Thursday, June 8, 2023

Editorial: Campaign for women in STEM unnecessary

OpinionEditorial: Campaign for women in STEM unnecessary

BY ALEX PATRICK
GUEST CONTRIBUTOR

A university professor just received a $1.8 million grant to study why women do not pursue careers in Science, Technology, Engineering and Mathematics (STEM) fields. The end goal is to boost the number of women in the field. However, this is a waste of time—and $1.8 million.

The topic of the gender gap in STEM fields has been much ballyhooed recently. According to the National Girls Collaborative Project (NGCP), women earned only 43.1 percent of
Bachelor’s degrees in mathematics and statistics, 19.2 percent of degrees in engineering and 18.2 percent of degrees in computer sciences. While more women than men attend and graduate from college, they avoid these fields en masse.

But is this such a bad thing?

After all, there are plenty of fields with distinct gender gaps. Construction, plumbing and sanitation work are all male-dominated by huge margins, sometimes as much as 90 percent. However, no campaigns push women into these jobs despite the good pay and benefits they can offer. Conversely, women dominate undeniably crucial, respectable careers like nursing and teaching. Despite this gap, no one is spending millions upon millions of taxpayer dollars to get boys into the teacher’s chair.

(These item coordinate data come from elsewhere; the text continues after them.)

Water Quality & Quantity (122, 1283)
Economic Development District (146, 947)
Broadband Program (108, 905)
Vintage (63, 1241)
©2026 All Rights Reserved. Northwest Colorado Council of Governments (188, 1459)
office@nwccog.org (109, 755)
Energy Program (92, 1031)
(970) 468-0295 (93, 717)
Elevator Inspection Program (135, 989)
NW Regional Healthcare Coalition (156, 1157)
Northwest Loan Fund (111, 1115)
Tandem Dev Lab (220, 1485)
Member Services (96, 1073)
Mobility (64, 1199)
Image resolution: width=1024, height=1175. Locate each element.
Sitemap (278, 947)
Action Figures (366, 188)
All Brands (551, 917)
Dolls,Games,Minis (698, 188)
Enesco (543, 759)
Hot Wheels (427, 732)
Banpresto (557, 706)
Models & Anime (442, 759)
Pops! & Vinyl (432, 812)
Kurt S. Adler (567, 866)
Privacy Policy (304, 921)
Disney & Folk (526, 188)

Why are there such gaps? Well, it can often be a matter of biology. Men and women have innate differences, physical and psychological. In some ways, we think differently. We interact with the world differently, we analyze our surroundings differently and we communicate differently. Such a divide leads us to generally prefer different fields and subjects. This isn’t just down to culture either. Researchers around the world have found these sorts of differences in children less than a year old.

That’s not to say men and women can’t have preferences beyond what is typical of their gender. This is certainly not to say that we should be constrained by gender norms. However, we can’t ignore that it is a factor in determining why we study what we study. If women largely prefer to avoid STEM fields out of preference, there is nothing wrong with that.

It is disingenuous, then, to treat STEM any differently than fields such as plumbing or nursing. It is not as if women don’t already have an incentive to pursue STEM. There are numerous, extremely generous scholarships already out there meant to lure women to the field. Many companies have preferential hiring practices for female candidates as well. It’s not as if science is anti-woman either. After all, according to the NGCP, women actually earn more degrees in biology than their male peers.

We shouldn’t ignore the potential danger here either. Blindly telling students, both men and women, that a degree in STEM is a ticket to a cushy job—is reckless. A lot of these jobs, especially in computer-based fields, can offer only mediocre pay and little in the way of job security.
Furthermore, overcrowding the market with a glut of potentially unenthused STEM graduates creates a bubble. What happens when there’s too few jobs and far too many candidates to fill them? It can happen in any field, no matter how valuable or prestigious. Law students, for example, are in the midst of such a crisis with no end in sight.

Everyone should be allowed to pursue the fields that interest them. This is already the case. Railroading students onto a set path for the sole purpose of meeting a quota doesn’t help anyone.